_Aim of the exercise_: Retype the text about CIA interrogation techniques word for word, from start to finish.

Page 245 "the waterboard device [...] is surrounded by buckets, with a bottle of unknown pink solution (filled two thirds of the way to the top)".
Techniques "not violat[ing] prohibitions against torture found in Section 2340A of Title 18": "...insects
placed in a confinement box ..."
Page 7 "confining a detainee in a box with the dimensions of a coffin was an approved CIA enhanced interrogation technique."
Page 10 "In one case, interrogators informed a detainee that he could earn a bucket if he cooperated."
"detainees at the COBALT detention facility were kept in complete darkness and constantly shackled in isolated cells with loud noise or music and only a bucket to use for human waste."
How far have you gone to have lost your humanity this way? Seriously? "We tortured some folks" with punitive anal rape, extreme sleep deprivation, waterboarding, locking in coffins! They literally set out to disappear these people, Argentine junta style. The very first captive disappeared for a year and a half before anyone knew what happened to him and he was innocent!
Seriously, this is Gestapo level stuff (Enhanced Interrogation translates to Verschärfte Vernehmung, which is what they did). It only took 70 years to go from fighting the Nazis to becoming them in some aspects. Disgusting.
Paleocon wrote:So, let me get this straight.
We invaded a country that was uninvolved in the cassis belli, deposed its government, started a sectarian war, and terrorized an entire population in support of a replacement despotic government.

_Listed entries_:
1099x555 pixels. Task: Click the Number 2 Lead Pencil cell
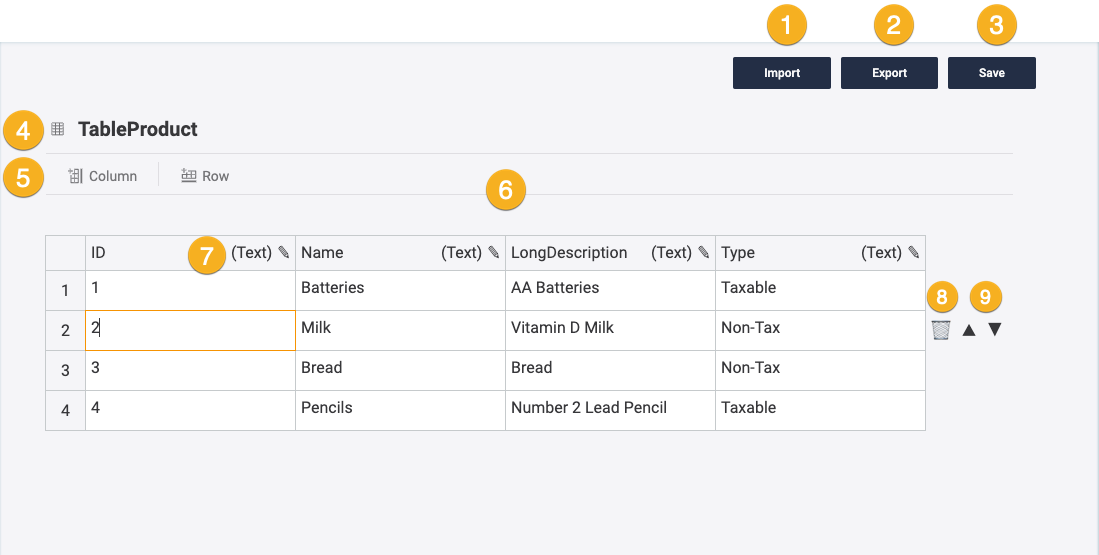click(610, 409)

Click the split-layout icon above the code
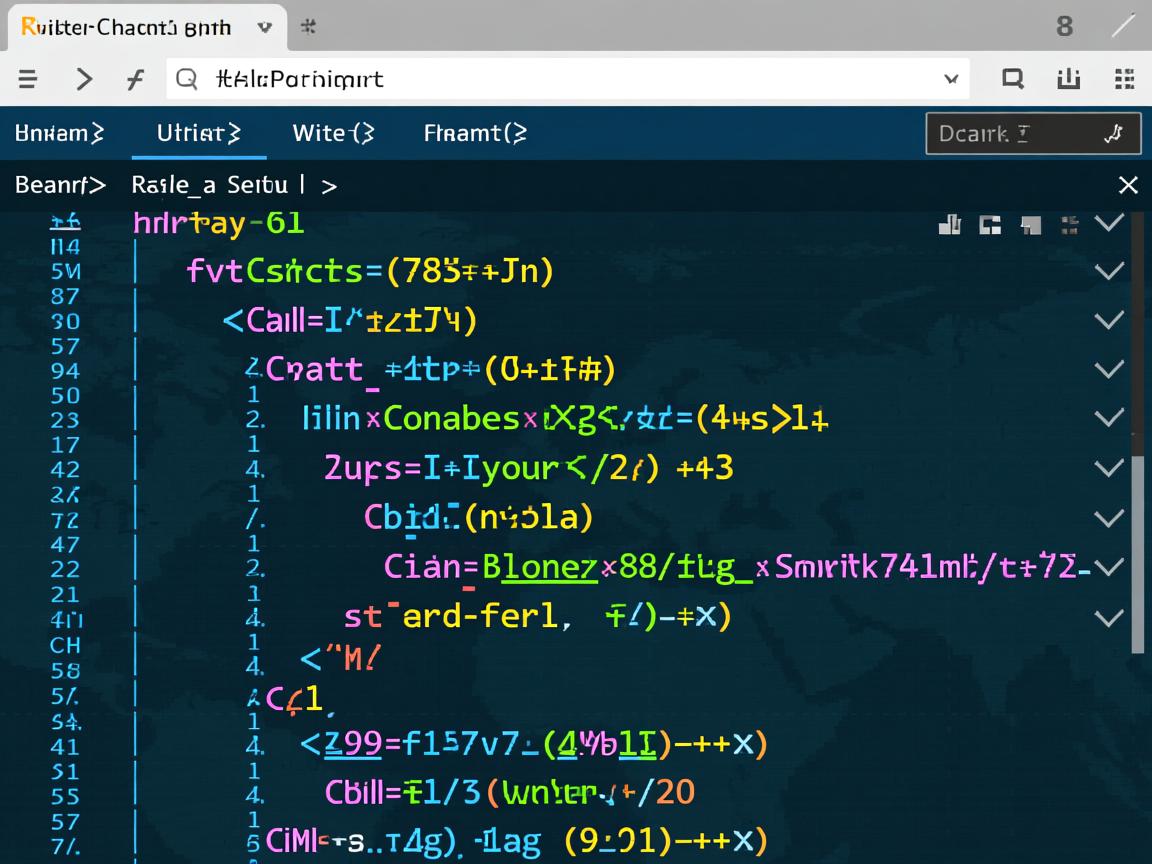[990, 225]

--

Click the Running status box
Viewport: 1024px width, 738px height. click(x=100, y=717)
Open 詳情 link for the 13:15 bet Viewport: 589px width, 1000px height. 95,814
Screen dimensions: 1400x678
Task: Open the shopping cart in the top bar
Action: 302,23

--

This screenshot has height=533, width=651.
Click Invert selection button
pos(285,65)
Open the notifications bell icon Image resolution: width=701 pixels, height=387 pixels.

_Answer space_:
Page 245 "the waterboard device [...] is surrounded by buckets, with a bottle of unknown pink solution (filled two thirds of the way to the top)".
Techniques "not violat[ing] prohibitions against torture found in Section 2340A of Title 18": "...insects
placed in a confinement box ..."
Page 7 "confining a detainee in a box with the dimensions of a coffin was an approved CIA enhanced interrogation technique."
Page 10 "In one case, interrogators informed a detainee that he could earn a bucket if he cooperated."
"detainees at the COBALT detention facility were kept in complete darkness and constantly shackled in isolated cells with loud noise or music and only a bucket to use for human waste."
How far have you gone to have lost your humanity this way? Seriously? "We tortured some folks" with punitive anal rape, extreme sleep deprivation, waterboarding, locking in coffins! They literally set out to disappear these people, Argentine junta style. The very first captive disappeared for a year and a half before anyone knew what happened to him and he was innocent!
Seriously, this is Gestapo level stuff (Enhanced Interrogation translates to Verschärfte Vernehmung, which is what they did). It only took 70 years to go from fighting the Nazis to becoming them in some aspects. Disgusting.
Paleocon wrote:So, let me get this straight.
We invaded a country that was uninvolved in the cassis belli, deposed its government, started a sectarian war, and terrorized an entire population in support of a replacement despotic government.